Pulau ini diperkirakan pertama kali ditempati sekitar tahun 900 M. Iklimnya berangin, dingin, dan kering. Metode yang digunakan untuk meningkatkan hasil agrikultur: menggunakan batuan lava. Batu-batu tersebut ditumpuk sebagai penahan angin untuk melindungi tanaman.
Hal yang terkenal dari Pulau Paskah adalah patung-patung batu raksasa yang disebut moai. Ini contohnya.
gambar dari sini
Awalnya Pulau Paskah punya hutan yang penuh dengan pohon, tetapi sekarang sudah hilang. Kenapa? Karena pohon-pohonnya ditebangi untuk kayu bakar, bikin kano atau perahu, dan bikin rel atau tambang serat untuk mengangkut moai tadi. Penggundulan hutan dimulai sejak manusia tiba di sana, puncaknya tahun 1400 M.
Seluruh hutan hilang, seluruh spesies punah. Akibatnya, hilang bahan mentah (kayu), tangkapan hewan liar (yang masih tersisa banyak hanya tikus), dan berkurangnya hasil panen (terjadinya erosi). Akibat lebih lanjut: kelaparan, kematian, dan menjadi kanibal.
Masyarakat Rapa Nui di Pulau Paskah hobi membuat patung karena material batunya di sana bagus dan berhubung pulaunya terisolasi jadi mereka tidak punya banyak hiburan. Hiburan dan tantangan mereka saling berlomba-lomba bikin patung raksasa. Intinya, persaingan.
Bab 3: Orang-orang Terakhir yang Masih Hidup: Pulau Pitcairn dan Henderson
Kepulauan ini juga terletak di selatan Samudra Pasifik. Tempat yang menjadi tujuan para awak kapal H.M.S. Bounty yg memberontak di tahun 1790. Mereka menemukan peninggalan masyarakat Polinesia kuno di sana. Pertanyaannya ke mana mereka sekarang?

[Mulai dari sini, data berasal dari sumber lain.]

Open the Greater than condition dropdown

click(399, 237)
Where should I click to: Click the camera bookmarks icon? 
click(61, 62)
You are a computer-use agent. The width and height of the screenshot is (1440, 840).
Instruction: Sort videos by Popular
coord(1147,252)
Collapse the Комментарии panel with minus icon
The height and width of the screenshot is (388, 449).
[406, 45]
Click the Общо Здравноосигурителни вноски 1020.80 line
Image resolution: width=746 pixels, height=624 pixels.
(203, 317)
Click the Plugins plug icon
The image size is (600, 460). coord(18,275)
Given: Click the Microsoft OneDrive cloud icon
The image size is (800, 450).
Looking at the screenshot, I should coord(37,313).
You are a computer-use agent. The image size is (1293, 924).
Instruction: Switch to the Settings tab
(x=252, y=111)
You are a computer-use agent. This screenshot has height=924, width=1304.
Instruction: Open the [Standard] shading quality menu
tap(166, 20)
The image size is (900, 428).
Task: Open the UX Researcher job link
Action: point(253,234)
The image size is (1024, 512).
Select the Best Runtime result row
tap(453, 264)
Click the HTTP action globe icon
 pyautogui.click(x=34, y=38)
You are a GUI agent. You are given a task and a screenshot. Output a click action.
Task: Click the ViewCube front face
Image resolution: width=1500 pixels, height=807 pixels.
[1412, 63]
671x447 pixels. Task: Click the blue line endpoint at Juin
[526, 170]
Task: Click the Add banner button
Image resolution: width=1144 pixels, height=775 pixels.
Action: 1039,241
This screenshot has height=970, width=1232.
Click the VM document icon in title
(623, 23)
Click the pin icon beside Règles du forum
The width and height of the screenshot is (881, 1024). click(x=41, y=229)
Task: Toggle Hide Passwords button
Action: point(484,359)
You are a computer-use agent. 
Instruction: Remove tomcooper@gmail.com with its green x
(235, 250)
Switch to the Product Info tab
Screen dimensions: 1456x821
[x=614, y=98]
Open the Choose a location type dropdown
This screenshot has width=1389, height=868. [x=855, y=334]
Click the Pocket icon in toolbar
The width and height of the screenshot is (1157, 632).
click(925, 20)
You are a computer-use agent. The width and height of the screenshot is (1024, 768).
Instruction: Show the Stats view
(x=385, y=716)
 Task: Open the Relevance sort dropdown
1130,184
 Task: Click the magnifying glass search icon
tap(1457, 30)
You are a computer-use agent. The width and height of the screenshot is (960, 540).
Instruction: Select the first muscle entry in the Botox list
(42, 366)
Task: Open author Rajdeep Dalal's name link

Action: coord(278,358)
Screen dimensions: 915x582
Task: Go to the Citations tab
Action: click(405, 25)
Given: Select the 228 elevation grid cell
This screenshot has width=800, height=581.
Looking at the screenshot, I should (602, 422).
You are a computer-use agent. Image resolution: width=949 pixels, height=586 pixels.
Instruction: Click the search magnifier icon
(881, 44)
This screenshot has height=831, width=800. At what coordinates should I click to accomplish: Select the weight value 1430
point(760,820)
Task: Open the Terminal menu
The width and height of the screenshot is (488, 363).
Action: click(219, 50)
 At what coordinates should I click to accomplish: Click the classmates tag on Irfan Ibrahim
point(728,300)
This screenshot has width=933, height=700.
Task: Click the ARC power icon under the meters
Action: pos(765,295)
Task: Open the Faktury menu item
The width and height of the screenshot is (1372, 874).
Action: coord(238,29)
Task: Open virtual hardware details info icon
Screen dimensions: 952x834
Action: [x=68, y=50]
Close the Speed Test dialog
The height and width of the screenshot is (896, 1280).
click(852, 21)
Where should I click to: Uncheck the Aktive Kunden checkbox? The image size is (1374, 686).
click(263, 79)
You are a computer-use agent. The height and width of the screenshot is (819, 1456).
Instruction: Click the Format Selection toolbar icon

Mereka mengalami kehancuran selain karena kerusakan lingkungan yg terjadi di sana, mitra dagang mereka (Mangareva) juga mengalami kerusakan lingkungan yang berdampak pada standar hidup yang menurun. Mereka tidak bisa berdagang lagi dengan masyarakat Mangareva, sementara mereka cukup bergantung dengan Mangareva. Karena Mangareva sudah tidak dapat berdagang lagi, masyarakat di Pulau Pitcairn dan Pulau Henderson pun mau tidak mau terkena dampaknya.
Ketiga pulau ini mulai dihuni sekitar tahun 800 M. Alam di ketiga pulau tersebut sangat tidak mendukung untuk menampung manusia dalam jangka waktu panjang. Mangareva tidak punya batu berkualitas bagus, Pitcairn terlalu kecil, dan Henderson terlalu terpencil. Juga terbatasnya sumber air bersih.
Bab 4: Orang-Orang Terdahulu: Anasazi dan Tetangga-Tetangganya
Suku Anasazi mendiami barat daya Amerika Serikat. Mereka tidak punah sebagai bangsa, sebagian keturunannya melebur dengan suku asli Amerika lain dan bertahan hingga kini, seperti pueblo Hopi dan Zuni.
Faktor lingkungan membuat mereka runtuh. AS bagian barat daya merupakan lingkungan yang rapuh. Curah hujan rendah, tanah yang cepat kehabisan zat hara, dan laju pertumbuhan ulang hutan yang sangat rendah. Populasi semakin meningkat, sementara alam tidak mampu menopang populasi mereka yang terus meningkat.
Masyarakat Anasazi Chaco berkembang sejak 600 M selama lebih dr lima abad sebelum akhirnya lenyap antara 1150 – 1200. Ngarai Chaco juga mengalami penggundulan hutan yang parah. Ilmuwan meneliti perubahan vegetasi di Ngarai Chaco dari kotoran tikus yang mengering, yang disebut packrat.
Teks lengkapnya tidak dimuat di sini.